#### Brano fornito:
⟨

Ricordo un viaggio a New York dove ci aspettava Umberto Eco con Piero Meldini, Paolo e la sua seconda compagna. Le discussioni infinite, le risse addirittura, le incursioni nei locali dell’avanguardia musicale dove suonava Woody Allen, l’eccitazione, l’elettricità culturale che si respirava.
Il susseguirsi dei traumi affettivi che avrebbero segnato Fabbri (dalla morte della figlia Alessandra per cancro fino all’incidente che costrinse l’altra figlia, Giovanna, su una sedia a rotelle) e lo stesso Christo erano ancora lontani. Per entrambi la cifra distintiva è stata in qualche modo quella dell’eccesso: un eccesso di creatività e di intelligenza, una condanna biblica.
Delle caratteristiche intellettuali di Paolo Fabbri, della sua vocazione didattica, del fascino irresistibile delle sue conferenze, della novità della sua ricerca semiologica hanno scritto in tanti. La sua capacità di raccontare, l’acume del suo smontare testi, fotografie, fumetti, film, capi
d’abbigliamento, manifesti pubblicitari come veri, “Segni del tempo” (voi che sapete dire rosso di sera, eccetera, ricordate…?) lasciavano a bocca aperta persino chi lo conosceva meglio. I miei figli si divertivano da pazzi, quando veniva a cena, per la feroce ironia con cui commentava i film che a volte proponeva loro di vedere assieme. Il libro dei sogni di Fellini in versione digitale e-book, che abbiamo firmato assieme, rimane uno dei pilastri del nostro sodalizio: le nostre rispettive “intuizioni” nell’accostarci a quel testo che ritenevamo “bistrattato”, si incastravano perfettamente e diventavano al tempo stesso un balsamo per l’antica ferita che ci aveva separati per un tratto di strada ai tempi de La mia Rimini.

⟩

#### Il tuo compito:
Rispondi a queste domande sul brano dedicato a Paolo Fabbri:
1. Chi suonava nei locali dell'avanguardia musicale di New York?
2. Quale figlia di Fabbri fu costretta su una sedia a rotelle da un incidente?
3. Quale libro in versione digitale e-book firmarono insieme chi scrive e Fabbri?

[Righe di origine]
⟨

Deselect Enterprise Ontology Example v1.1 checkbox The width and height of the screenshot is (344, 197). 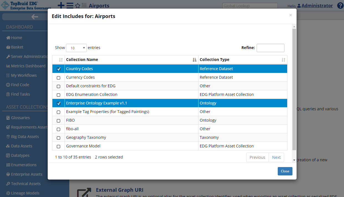(x=58, y=103)
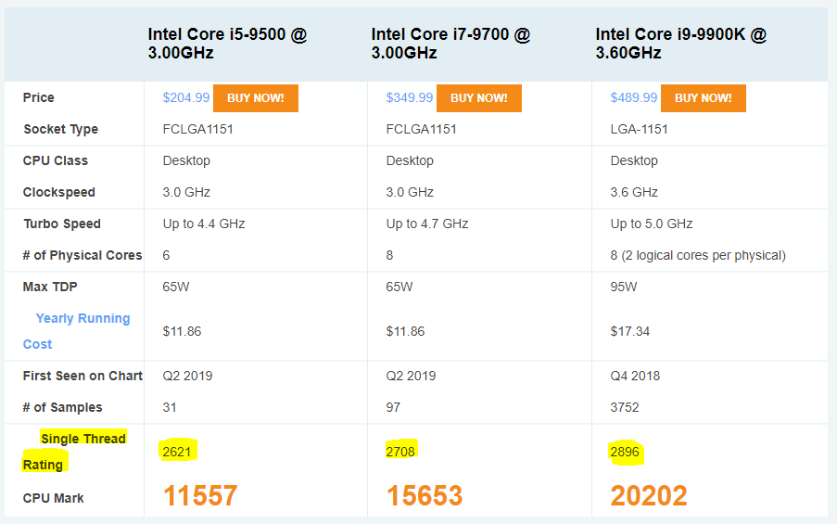This screenshot has height=524, width=837.
Task: Click the 11557 CPU Mark score
Action: 200,496
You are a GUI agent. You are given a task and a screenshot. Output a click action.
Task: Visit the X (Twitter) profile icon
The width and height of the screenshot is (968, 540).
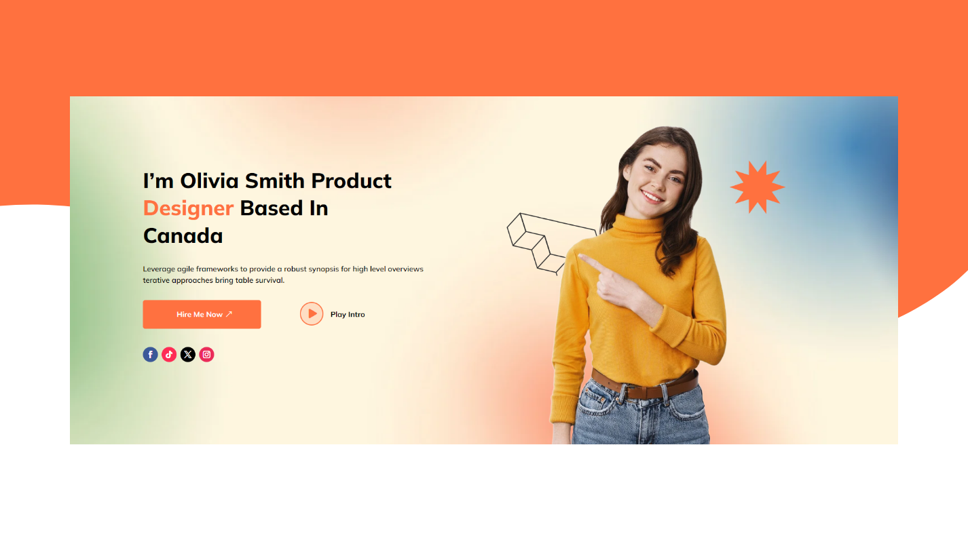[188, 354]
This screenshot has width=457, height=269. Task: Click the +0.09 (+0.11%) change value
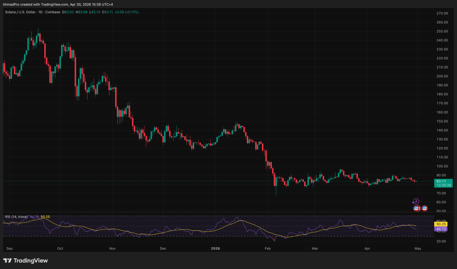[x=127, y=12]
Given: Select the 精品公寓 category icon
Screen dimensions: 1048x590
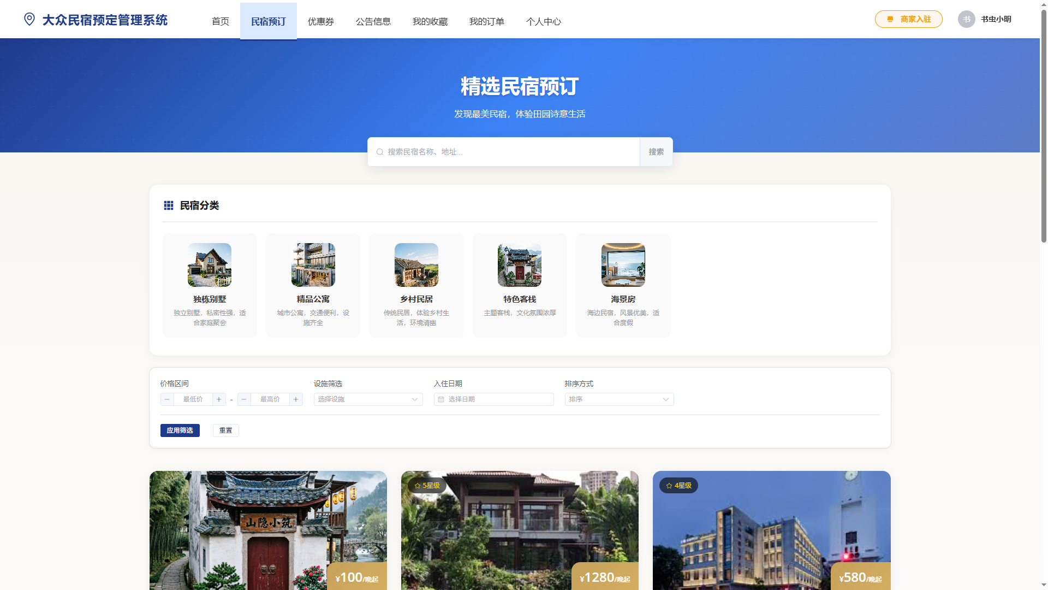Looking at the screenshot, I should 313,265.
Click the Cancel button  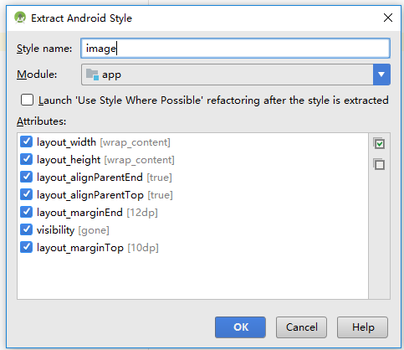coord(301,327)
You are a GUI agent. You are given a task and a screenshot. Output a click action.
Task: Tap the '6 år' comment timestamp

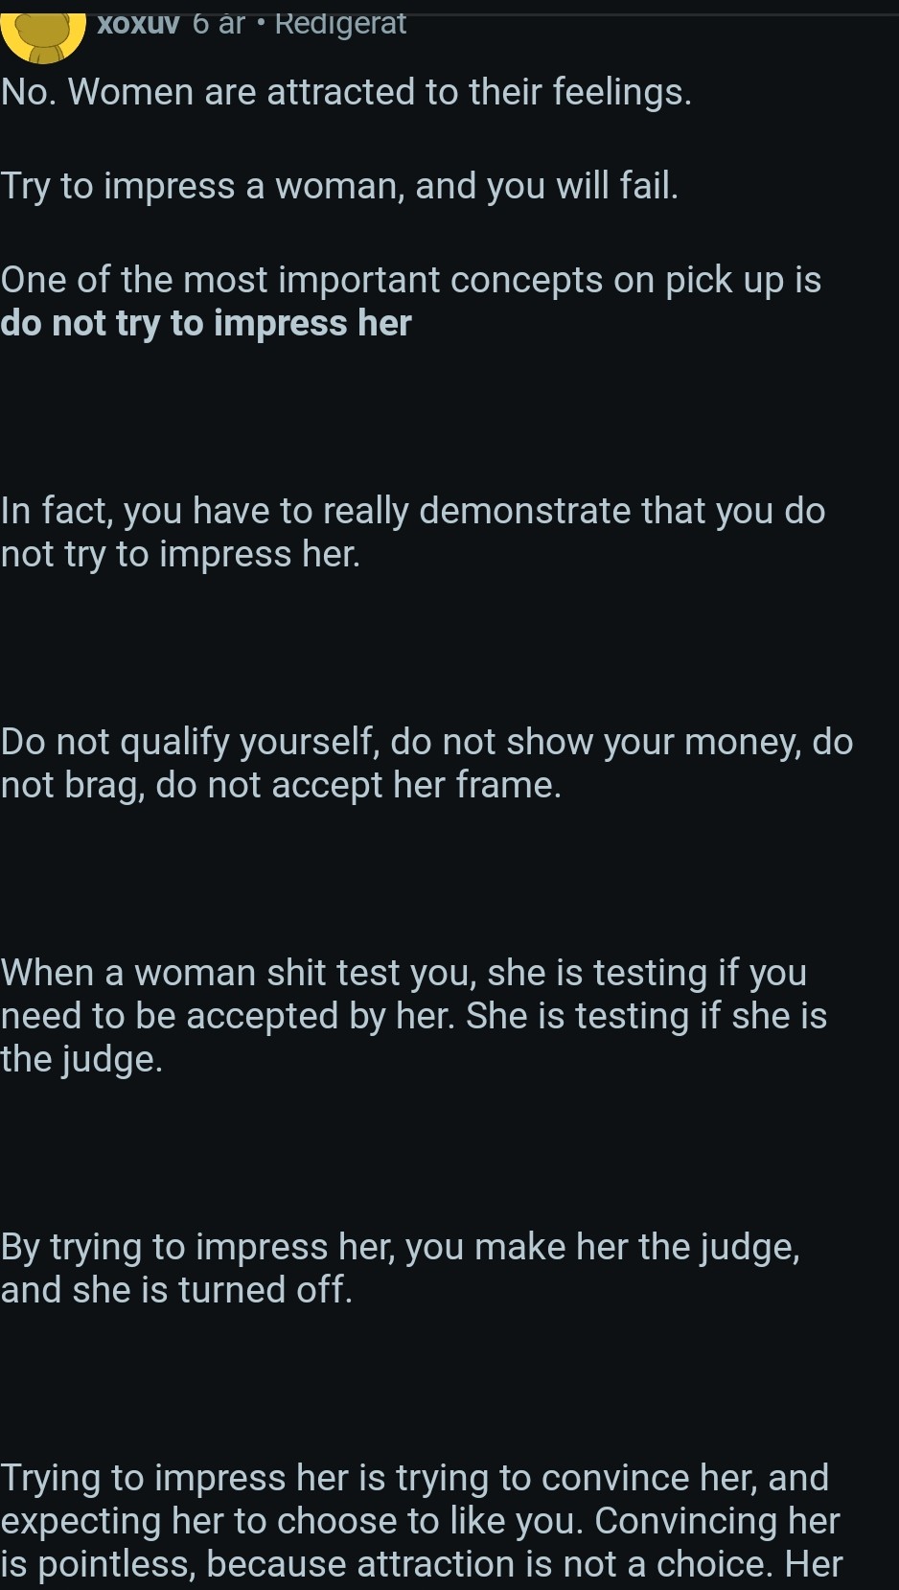(x=219, y=23)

⟩

#### Risultato:
1. Woody Allen.
2. Giovanna.
3. Il libro dei sogni di Fellini.